I work at the intersection of VLSI design, computer architecture, and machine learning to codesign solutions across the hardware-software computing stack with the goal of overcoming fundamental limitations we now face due to the end of Dennard Scaling — and bringing these proof-of-concepts into physical realizations via modern chip tape-outs. Here are a few highlights of my research work so far:

1) A novel and hardware-friendly floating-point based encoding datatype, AdaptivFloat, which enables highly resilient and energy-efficient quantized computations. AdaptivFloat dynamically maximizes and optimally clips its available dynamic range, at a tensor granularity, in order to create faithful encodings of neural network parameters.  In doing so, AdaptivFloat produces higher inference accuracies at low bit precision compared to many other prominent datatypes used in deep learning computations. 

AdaptivFloat quantization scheme based on exponential bias shift from maximum absolute tensor value

Source:

• Thierry Tambe, En-Yu Yang, Zishen Wan, Yuntian Deng, Vijay Janapa Reddi, Alexander M. Rush, David Brooks, and Gu-Yeon Wei. “Algorithm-Hardware Co-Design of Adaptive Floating-Point Encodings for Resilient Deep Learning Inference.” In DAC 2020, Best Paper Award.

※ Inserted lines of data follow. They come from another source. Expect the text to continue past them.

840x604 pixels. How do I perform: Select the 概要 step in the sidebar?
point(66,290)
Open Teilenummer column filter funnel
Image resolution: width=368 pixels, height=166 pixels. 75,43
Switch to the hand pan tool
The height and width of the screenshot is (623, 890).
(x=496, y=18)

• Thierry Tambe, En-Yu Yang, Zishen Wan, Yuntian Deng, Vijay Janapa Reddi, Alexander M. Rush, David Brooks, and Gu-Yeon Wei. “AdaptivFloat: A Floating-point based Data Type for Resilient Deep Learning Inference” arXiv (1909.13271), 11/2019.

2) A 16nm system-on-chip for noise-robust speech recognition and NLP featuring hardware acceleration of sequence-to-sequence attention-based DNNs with AdaptivFloat-based processing elements, and unsupervised Bayesian-based speech denoising. The test chip executes a full speech-enhancing ASR pipeline while consuming 2.24mJ of energy per frame and 18ms end-to-end latency -- enabling real-time throughput.

Source:

• Thierry Tambe, En-Yu Yang, Glenn G. Ko, Yuji Chai, Coleman Hooper, Marco Donato, Paul N. Whatmough, Alexander M. Rush, David Brooks, and Gu-Yeon Wei. “A 25mm² SoC for IoT Devices with 18ms Noise Robust Speech-to-Text Latency via Bayesian Speech Denoising and Attention-Based Sequence-to-Sequence DNN Speech Recognition in 16nm FinFET.” In International Solid-State Circuits Conference (ISSCC'21)

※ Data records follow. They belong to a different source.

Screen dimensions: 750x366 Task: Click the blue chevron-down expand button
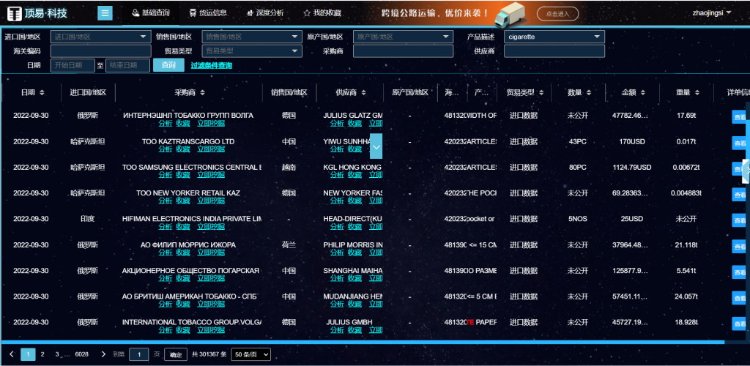(376, 146)
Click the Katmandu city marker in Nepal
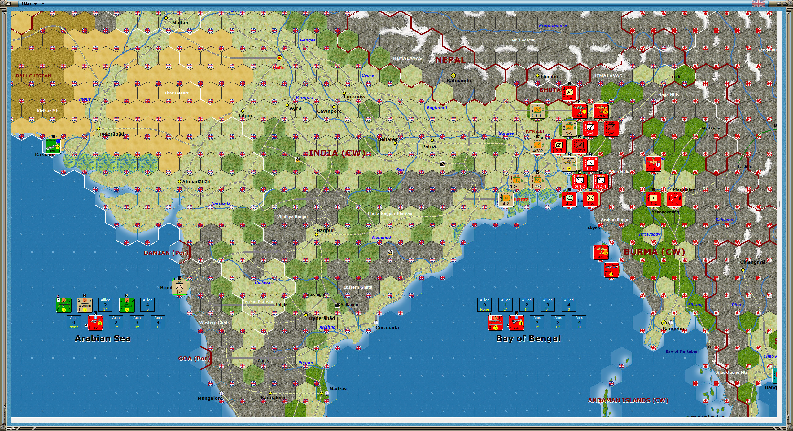This screenshot has height=431, width=793. pos(453,76)
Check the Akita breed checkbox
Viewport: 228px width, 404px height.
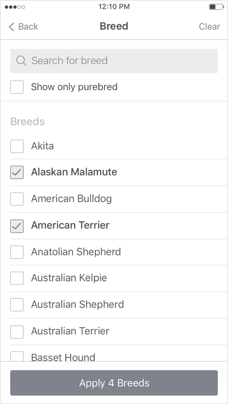click(17, 146)
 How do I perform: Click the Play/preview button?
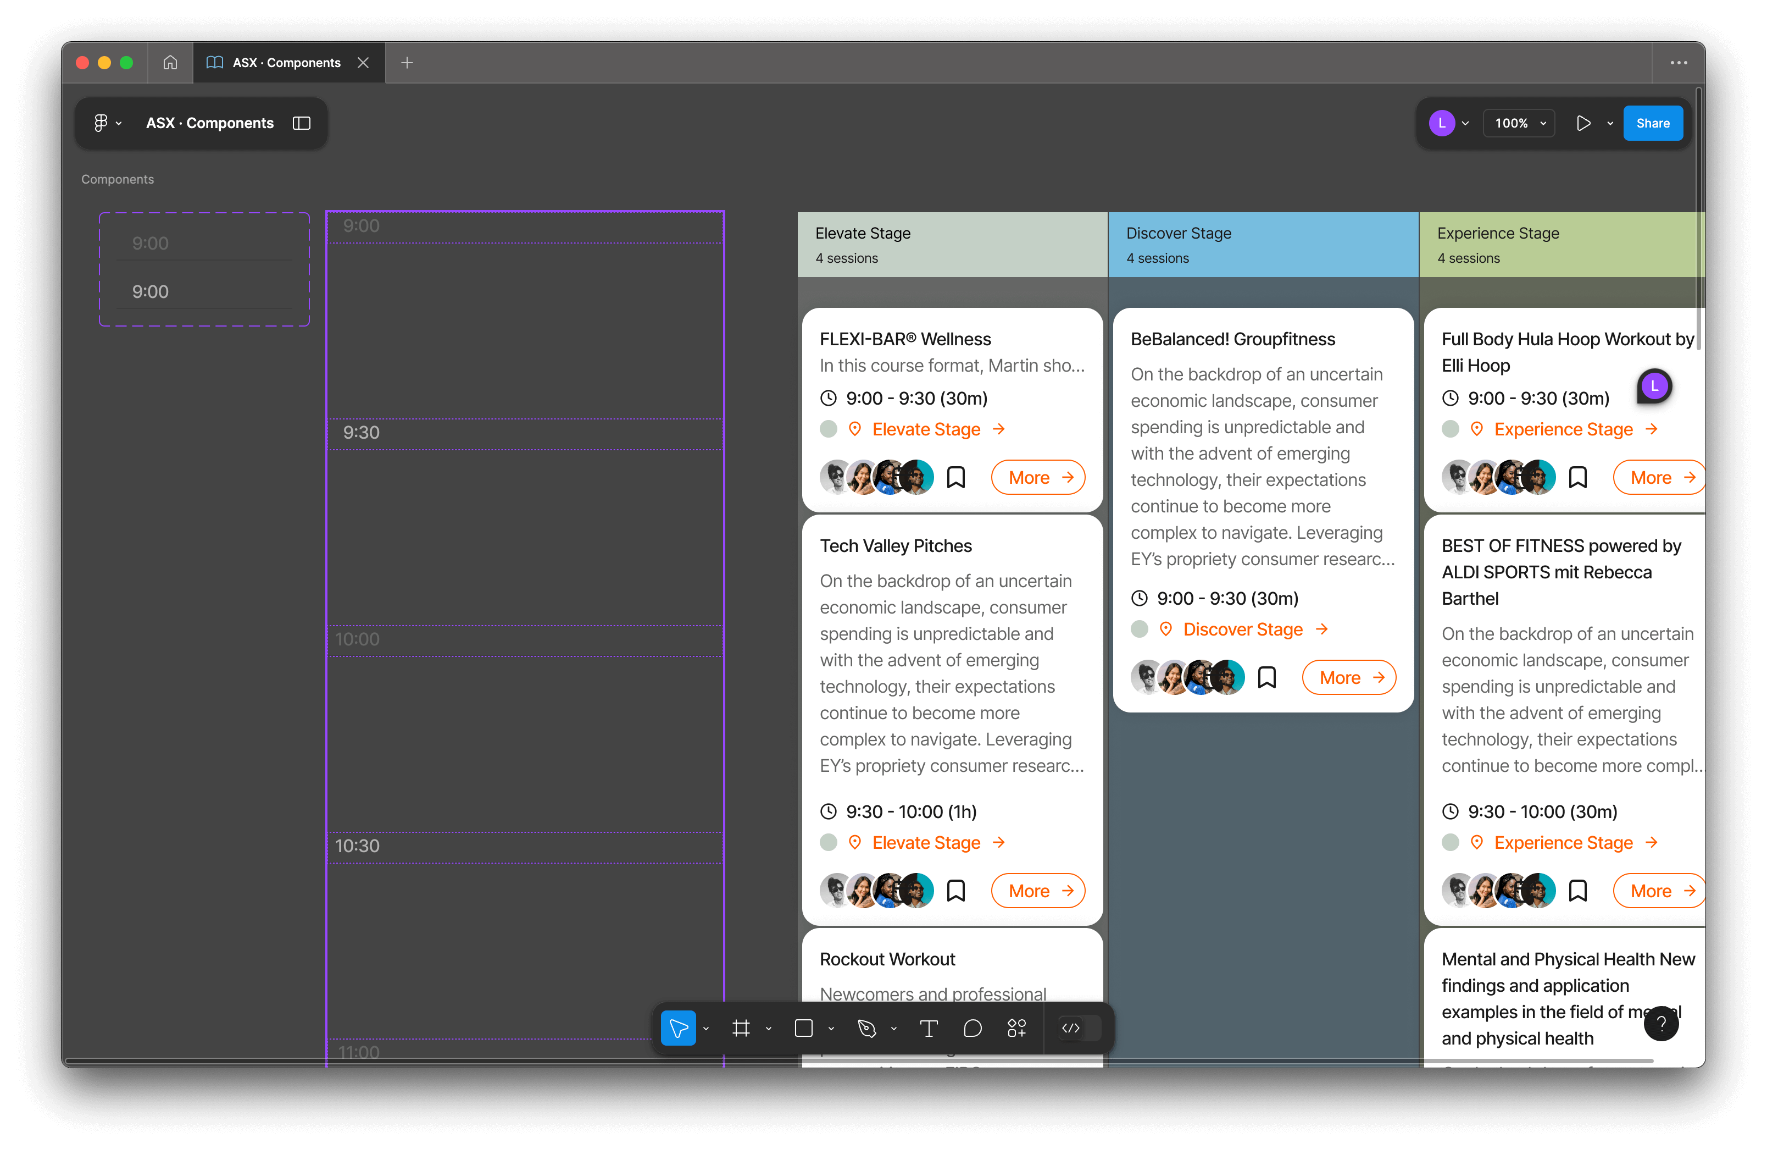(1583, 124)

3) As newer Transformer-based pre-trained models continue to generate impressive breakthroughs in language modeling, they characteristically exhibit complexities that levy hefty latency, memory, and energy taxes on resource-constrained, battery-operated devices. EdgeBERT provides a principled latency-driven methodology to alleviate these computational challenges in both the algorithm and hardware architecture layers. EdgeBERT adopts first-layer early exit prediction in order to perform sentence-level dynamic voltage-frequency scaling (DVFS), for minimal energy consumption while adhering to a prescribed target latency.

Memory and latency optimizations for minimizing multi-task NLP energy consumption

Source:

• Thierry Tambe, Coleman Hooper, Lillian Pentecost, Tianyu Jia, En-Yu Yang, Marco Donato, Victor Sanh, Paul Whatmough, Alexander M. Rush, David Brooks, and Gu-Yeon Wei. “EdgeBERT: Sentence-Level Energy Optimizations for Latency-Aware Multi-Task NLP Inference”. In 54th IEEE/ACM International Symposium on Microarchitecture (MICRO 2021).